A pensarci, l'ospitalità, ci hanno insegnato a scuola quando ci facevano studiare la mitologia greca, non è di chi sta sazio e a piedi caldi, come recitava una canzonetta degli anni Cinquanta che inneggiava scherzosamente ai soldi, ma di chi ha a stento quello che gli basta. E ci raccontarono il mito di Filemone e Bauci. In breve: Zeus, nella sua sconfinata saggezza, ha stabilito che deve annegare tutti gli uomini in un diluvio universale, perché tra i peccati di cui essi si sono macchiati, c'è quello gravissimo di aver perso il senso dell'ospitalità. Decide, però, di andare con Ermes sulla terra per vedere se c'è qualcuno da salvare. E capitano nella capanna di Filemone e Bauci, che sono innamoratissimi e poverissimi. I due ricevono gli sconosciuti (gli dei greci hanno sempre avuto questa mania di scendere in terra sotto mentite spoglie con lo scopo di fregare i poveri mortali) e mettono loro a disposizione tutto quello che hanno, disponibili perfino a uccidere per loro l'oca che è l'unica ricchezza di cui dispongono. Ai due, risparmiati dal diluvio, per il loro senso di ospitalità, Zeus, rivelata la sua identità, domanda quale ricompensa chiedono. Di poter morire insieme, è la loro risposta. Saranno accontentati, trasformati in due alberi, alloro e tiglio, che resteranno sempre abbracciati.

Un altro esempio?

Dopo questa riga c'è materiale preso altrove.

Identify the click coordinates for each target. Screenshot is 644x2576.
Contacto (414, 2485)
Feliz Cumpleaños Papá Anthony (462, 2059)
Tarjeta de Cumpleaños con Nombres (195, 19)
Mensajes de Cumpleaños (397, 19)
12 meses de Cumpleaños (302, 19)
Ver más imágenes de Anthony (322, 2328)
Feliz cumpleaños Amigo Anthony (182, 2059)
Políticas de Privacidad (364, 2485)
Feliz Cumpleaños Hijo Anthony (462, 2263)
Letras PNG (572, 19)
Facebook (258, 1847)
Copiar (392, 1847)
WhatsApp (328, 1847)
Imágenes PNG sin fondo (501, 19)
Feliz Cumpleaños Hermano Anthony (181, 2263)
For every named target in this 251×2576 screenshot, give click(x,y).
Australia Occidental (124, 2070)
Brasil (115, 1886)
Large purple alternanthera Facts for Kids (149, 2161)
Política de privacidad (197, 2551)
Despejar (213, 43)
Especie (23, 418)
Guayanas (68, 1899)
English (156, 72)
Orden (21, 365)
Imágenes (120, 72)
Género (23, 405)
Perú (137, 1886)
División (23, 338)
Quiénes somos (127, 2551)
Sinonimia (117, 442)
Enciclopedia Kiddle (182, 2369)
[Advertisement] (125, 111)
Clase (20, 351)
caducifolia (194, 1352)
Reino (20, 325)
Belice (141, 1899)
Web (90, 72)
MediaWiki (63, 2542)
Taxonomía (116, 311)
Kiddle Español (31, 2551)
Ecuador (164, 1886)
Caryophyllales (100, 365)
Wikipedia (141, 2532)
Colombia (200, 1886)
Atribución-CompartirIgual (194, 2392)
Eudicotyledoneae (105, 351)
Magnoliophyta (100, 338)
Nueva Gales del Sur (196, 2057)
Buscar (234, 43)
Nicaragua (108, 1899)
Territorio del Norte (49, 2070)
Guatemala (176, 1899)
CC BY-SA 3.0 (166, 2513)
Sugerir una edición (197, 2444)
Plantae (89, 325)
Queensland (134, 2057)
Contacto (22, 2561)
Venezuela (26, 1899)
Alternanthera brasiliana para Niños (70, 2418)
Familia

La vecchia nutrice di Ulisse, un'altra poveraccia che vive di stenti, accoglie uno sconosciuto buttato sulle spiagge di Itaca dal mare, peraltro sporco e malandato, e, addirittura, per dovere di ospitalità gli lava i piedi, riconoscendo - ricordate? - la famosa cicatrice sulla gamba del suo Ulisse. Quando, dunque, studiavamo da ragazzini la mitologia antica e i poeti greci e latini, ci venne questa convinzione, che l'ospitalità non albergasse tra chi vive nel benessere, ma tra chi si dibatte nell'indigenza o tra chi ha raggiunto il suo benestare, ma non ha dimenticato l'indigenza vissuta. Forse era solo una fissazione di giovani condizionati da quella che chiamavano educazione umanistica. Della quale oggi non se ne frega più nessuno.